Work required
A verbatim copy of each record is required.

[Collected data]

○ ○ ○

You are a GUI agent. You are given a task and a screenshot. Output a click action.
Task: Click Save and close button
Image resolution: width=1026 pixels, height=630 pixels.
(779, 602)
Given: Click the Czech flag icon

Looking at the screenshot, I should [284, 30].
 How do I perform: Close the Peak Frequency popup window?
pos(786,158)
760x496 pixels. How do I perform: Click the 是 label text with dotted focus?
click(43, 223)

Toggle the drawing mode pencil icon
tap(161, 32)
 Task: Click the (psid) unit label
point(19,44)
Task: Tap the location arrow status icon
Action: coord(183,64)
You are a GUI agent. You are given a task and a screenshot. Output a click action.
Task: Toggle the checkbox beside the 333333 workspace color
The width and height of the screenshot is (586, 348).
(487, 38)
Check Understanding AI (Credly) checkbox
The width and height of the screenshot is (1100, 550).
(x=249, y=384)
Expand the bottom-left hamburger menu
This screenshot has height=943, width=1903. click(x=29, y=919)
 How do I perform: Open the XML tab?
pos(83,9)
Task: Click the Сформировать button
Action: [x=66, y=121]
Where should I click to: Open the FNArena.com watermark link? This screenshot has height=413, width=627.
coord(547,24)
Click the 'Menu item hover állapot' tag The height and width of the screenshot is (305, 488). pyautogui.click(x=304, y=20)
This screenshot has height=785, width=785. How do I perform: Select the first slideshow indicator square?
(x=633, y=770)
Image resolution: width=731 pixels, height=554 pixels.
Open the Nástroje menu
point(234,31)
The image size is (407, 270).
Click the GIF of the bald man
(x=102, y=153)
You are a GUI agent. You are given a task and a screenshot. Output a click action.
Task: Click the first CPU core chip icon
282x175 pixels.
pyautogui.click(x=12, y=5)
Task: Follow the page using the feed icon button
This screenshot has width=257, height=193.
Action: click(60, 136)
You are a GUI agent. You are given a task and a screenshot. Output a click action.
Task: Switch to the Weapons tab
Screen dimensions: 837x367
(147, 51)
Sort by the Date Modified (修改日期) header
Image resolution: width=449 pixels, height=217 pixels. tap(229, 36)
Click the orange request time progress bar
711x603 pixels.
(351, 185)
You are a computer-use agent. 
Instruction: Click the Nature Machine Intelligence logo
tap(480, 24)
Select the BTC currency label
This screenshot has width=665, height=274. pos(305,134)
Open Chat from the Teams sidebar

○ ○ ○

Solution for this problem
You are a GUI agent. You are given a task and a screenshot. Output a click action.
Task: Click Save and close button
Image resolution: width=1026 pixels, height=630 pixels.
(779, 602)
Given: Click the Czech flag icon

Looking at the screenshot, I should [284, 30].
 How do I perform: Close the Peak Frequency popup window?
pos(786,158)
760x496 pixels. How do I perform: Click the 是 label text with dotted focus?
click(43, 223)

Toggle the drawing mode pencil icon
tap(161, 32)
 Task: Click the (psid) unit label
point(19,44)
Task: Tap the location arrow status icon
Action: coord(183,64)
You are a GUI agent. You are given a task and a screenshot. Output a click action.
Task: Toggle the checkbox beside the 333333 workspace color
The width and height of the screenshot is (586, 348).
(487, 38)
Check Understanding AI (Credly) checkbox
The width and height of the screenshot is (1100, 550).
(x=249, y=384)
Expand the bottom-left hamburger menu
This screenshot has height=943, width=1903. click(x=29, y=919)
 How do I perform: Open the XML tab?
pos(83,9)
Task: Click the Сформировать button
Action: [x=66, y=121]
Where should I click to: Open the FNArena.com watermark link? This screenshot has height=413, width=627.
coord(547,24)
Click the 'Menu item hover állapot' tag The height and width of the screenshot is (305, 488). pyautogui.click(x=304, y=20)
This screenshot has height=785, width=785. How do I perform: Select the first slideshow indicator square?
(x=633, y=770)
Image resolution: width=731 pixels, height=554 pixels.
Open the Nástroje menu
point(234,31)
The image size is (407, 270).
Click the GIF of the bald man
(x=102, y=153)
You are a GUI agent. You are given a task and a screenshot. Output a click action.
Task: Click the first CPU core chip icon
282x175 pixels.
pyautogui.click(x=12, y=5)
Task: Follow the page using the feed icon button
This screenshot has width=257, height=193.
Action: click(60, 136)
You are a GUI agent. You are given a task and a screenshot. Output a click action.
Task: Switch to the Weapons tab
Screen dimensions: 837x367
(147, 51)
Sort by the Date Modified (修改日期) header
Image resolution: width=449 pixels, height=217 pixels. tap(229, 36)
Click the orange request time progress bar
711x603 pixels.
(351, 185)
You are a computer-use agent. 
Instruction: Click the Nature Machine Intelligence logo
tap(480, 24)
Select the BTC currency label
This screenshot has width=665, height=274. pos(305,134)
Open Chat from the Teams sidebar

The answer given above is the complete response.